** Opening Reading text block **

Any flicker of intimacy in Garments 3 December 1972–19 March 1973 (1973) is snuffed out by Rooney’s clinical, systematic approach to the photographic project. Less a diary and more an exercise in mute documentation, Garments seems to evacuate the artist even as the viewer is invited into his boudoir.
Five years later, Rooney commenced a very different sequence of photographic portraits, seventy-five of which are on show at Tolarno Galleries. Seen as suite, the richly coloured digital prints (derived from Rooney’s original 35mm slides) register a significant change in both the artist’s practice and his perception of his milieu.
Like Garments, the portrait photographs are intimate and domestic, but there the resemblance ends. The body of the artist is reinstated, often at close quarters, in almost conversational circumstances. These are photographs shot, in the main, across kitchen tables. Few are full length, most are casual in their scaling of subject to both setting and frame.
Significantly, very few show artists in their studios, and none show the artist at work. The great tropes of the golden age of Life magazine artist portraiture are abandoned. There’s nothing of Rudy Burckhardt, Martha Holmes or Hans Namuth here. Rather than romantic heroes in the throes of creation, Rooney presents artists, critics and curators as every day, even suburban, folk.
While there’s still a sense of documentation to the series—this is Rooney’s social and professional milieu, titled towards the Pinacotecha gallery scene—there’s a shift away from Rooney’s earlier conceptualised version of photography. The Ruscha-style randomness of Thirty-one bluestone pitchers 31 January 1972 (1972), the uninflected mapping of interior space in N.E.W.S. (1975) and the blunt street photography of the Fenced-off service station series (1977–78) is left behind. In the colour and intimacy of the portrait photographs, Rooney rediscovers affect. The photographs speak of Rooney’s engagement with his sitters, his entry into their worlds, even of his liking for them.

** Closing Reading text block **
** Opening Provided material block **

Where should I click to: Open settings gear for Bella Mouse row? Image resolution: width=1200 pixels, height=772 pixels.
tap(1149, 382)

** Closing Provided material block **
** Opening Provided material block **

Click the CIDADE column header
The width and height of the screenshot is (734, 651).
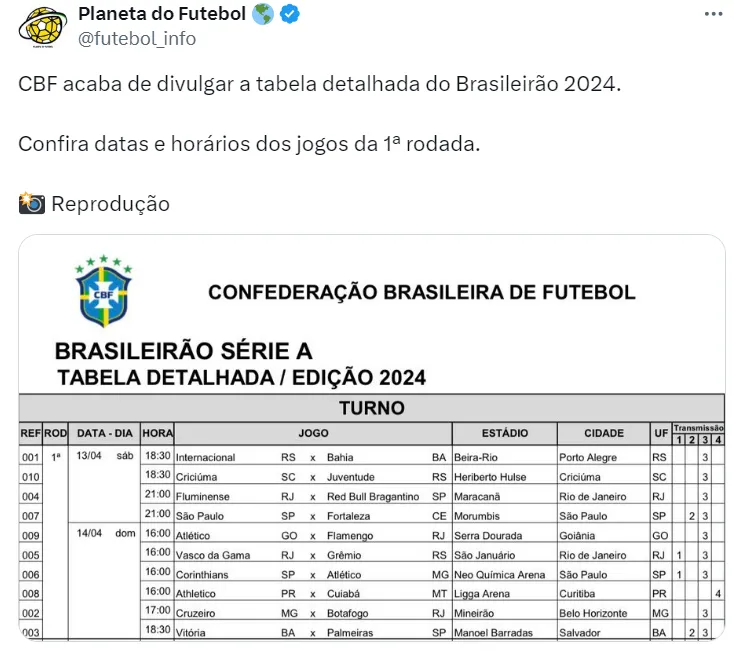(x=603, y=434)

** Closing Provided material block **
** Opening Provided material block **

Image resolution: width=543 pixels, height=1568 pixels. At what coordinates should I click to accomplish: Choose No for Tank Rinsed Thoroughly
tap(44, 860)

** Closing Provided material block **

**Explore the material**
**1.** Can you turn the paragraph of the Rooney review that begins "Significantly, very few show artists" into a short bulleted list that keeps its main facts?
**2.** Could you carry on the Rooney review with a new paragraph that picks up after its final sentence?
The three blocks of lines after the Rooney review are not used for anything here.

**Responses in order**
**1.**
- Very few of the portraits show artists in their studios, and none show an artist at work.
- The great tropes of golden-age Life magazine artist portraiture are abandoned, with nothing of Rudy Burckhardt, Martha Holmes or Hans Namuth.
- Instead of romantic heroes in the throes of creation, Rooney presents artists, critics and curators as everyday, even suburban, folk.

**2.**
This makes the attention that Rooney gives to the younger sitters in the series—Jenny Watson, John Nixon, Phillip Brophy, Maria Kozic, Paul Taylor, Howard Arkley—all the more noteworthy. While there are two portraits of many subjects, this younger cohort appear in more than one-fifth of the images in the series. In Kozic and Brophy (five photographs, together and alone), Rooney must have recognized kindred spirits. Like him, their beat was everyday life and the mass media, and their practice, too, was shaped by collecting and accumulation. But theirs was a playful and energetic approach. Where Rooney had forensically photographed his folded garments, Kozic simply snapped a Polaroid of every visitor to her home and pinned it to the kitchen wall. Kozic was re-enacting Warholian sociality in Northcote while Rooney developed SoHo conceptualism in Hawthorn.
This new, unembarrassed affect was infectious. Rooney seems smitten with artists unselfconsciously declaring their enthusiasms and building them into an environment. Rooney himself becomes playful; photographing Kozic and Brophy lying on retro linoleum of their kitchen and posing like pop stars in their inner-city backyard. Two and a half years into the series, Rooney sets aside studied, undemonstrative poses of his older peers in favour a stance more akin to David Bailey or Richard Lester.
Sitters like Jenny Watson had rediscovered affect ahead of Rooney. Sue Ford’s 1975 video Jenny Watson shows the artist admitting that a note of ‘intensity’ had entered her cool, conceptualised photorealist portraits when she chose close friends as sitters. In his 1980 article on the artist, Paul Taylor remarked on the emotive character of Watson’s ‘New Wave’ sensibility, emphasising nostalgia, ‘personal association’ and immediately felt impact as the hallmarks of young, adolescent spirit. 1
As Rooney’s attention shifted from his Pinacotecha peers towards this ‘New Wave’ generation, his portrait photograph series mapped a transition in the self-presentation of the artist. The older artists—Paul Partos, Alan Mitelman, Dale Hickey, Peter Booth—had adopted the style-less style of the early seventies; untended hair, unruly beards and thrown-together outfits. The younger players—Nixon, Watson, Taylor—clearly attend to coiffure, costume and pose. They address the camera consciously, with a sense of deliberation in their pose, leaving behind the distracted distance of their elders.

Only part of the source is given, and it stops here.